O documento intitulado “Carta ao Comandante do Exército de Oficiais Superiores da Ativa do Exército Brasileiro” teria sido elaborado para pressionar o então comandante do Exército, general Freire Gomes, a participar e a apoiar o suposto plano golpista, uma vez que ele vinha se mantendo resistente às supostas iniciativas do grupo liderado por Bolsonaro.

“As ações de pressão ao comandante do Exército, como a denominada ‘Carta ao Comandante do Exército de Oficiais Superiores da Ativa do Exército Brasileiro’ teve ciência e autorização, para ser elaborada e posteriormente disseminada, pelo então presidente da República, Jair Bolsonaro”, diz um trecho do documento.

Segundo a PF, uma das estratégias do grupo para pressionar Freire Gomes foi o vazamento da carta por meio do blogueiro Paulo Figueiredo Filho, que também foi indiciado pela PF.

A pressão, no entanto, não surtiu efeito uma vez que, segundo a PF, Freire Gomes se manteve contrário ao suposto golpe, o que teria dissuadido Bolsonaro e seu grupo a prosseguirem com o planejamento.

Minuta golpista

A PF também diz que Bolsonaro não apenas tinha conhecimento da minuta de um decreto golpista como sugeriu alterações ao documento.

A minuta foi encontrada pela PF em 2023 e continha medidas que impedia a posse de Lula em 2023, instituía uma comissão para revisar o processo eleitoral e previa até a prisão de Alexandre de Moraes, que à época presidia o Tribunal Superior Eleitoral (TSE).
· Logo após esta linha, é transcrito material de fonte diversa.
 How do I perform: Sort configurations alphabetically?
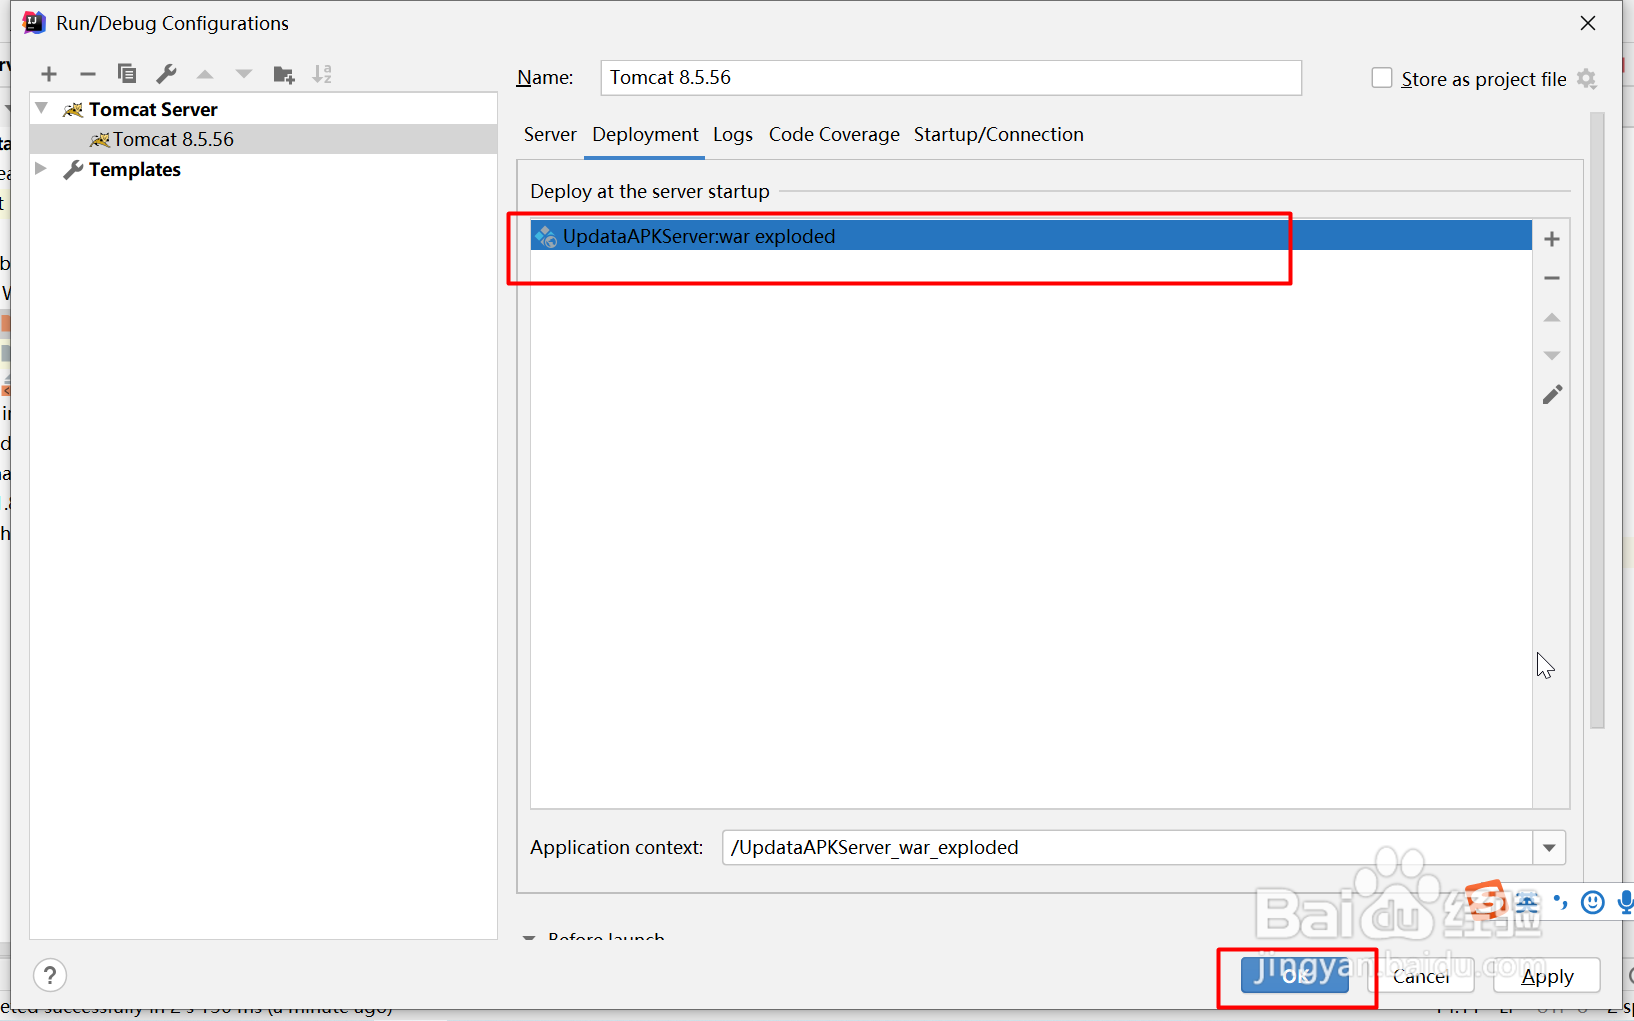[322, 73]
A minuta também estabelecia um Estado de Defesa no Brasil.

“A investigação obteve elementos de prova que corroboraram que o então presidente Jair Bolsonaro, com apoio do núcleo jurídico da organização criminosa, elaborou um Decreto que previa uma ruptura institucional, impedindo a posse do governo legitimamente eleito, estabelecendo a Decretação do Estado de Defesa no âmbito do Tribunal Superior Eleitoral”, diz um trecho do documento.

“O documento, por determinação do ex-presidente da República, teve diversas versões, inclusive com a ordem de prisão do ministro Alexandre de Moraes”, diz a PF em outro ponto do relatório.

“Após ter realizado pessoalmente ajustes na minuta do decreto presidencial, Jair Bolsonaro convocou os Comandantes das Forças Militares no Palácio da Alvorada para apresentar o documento e pressionar as Forças Armadas a aderirem ao plano de abolição do Estado Democrático de Direito”, acrescenta a PF.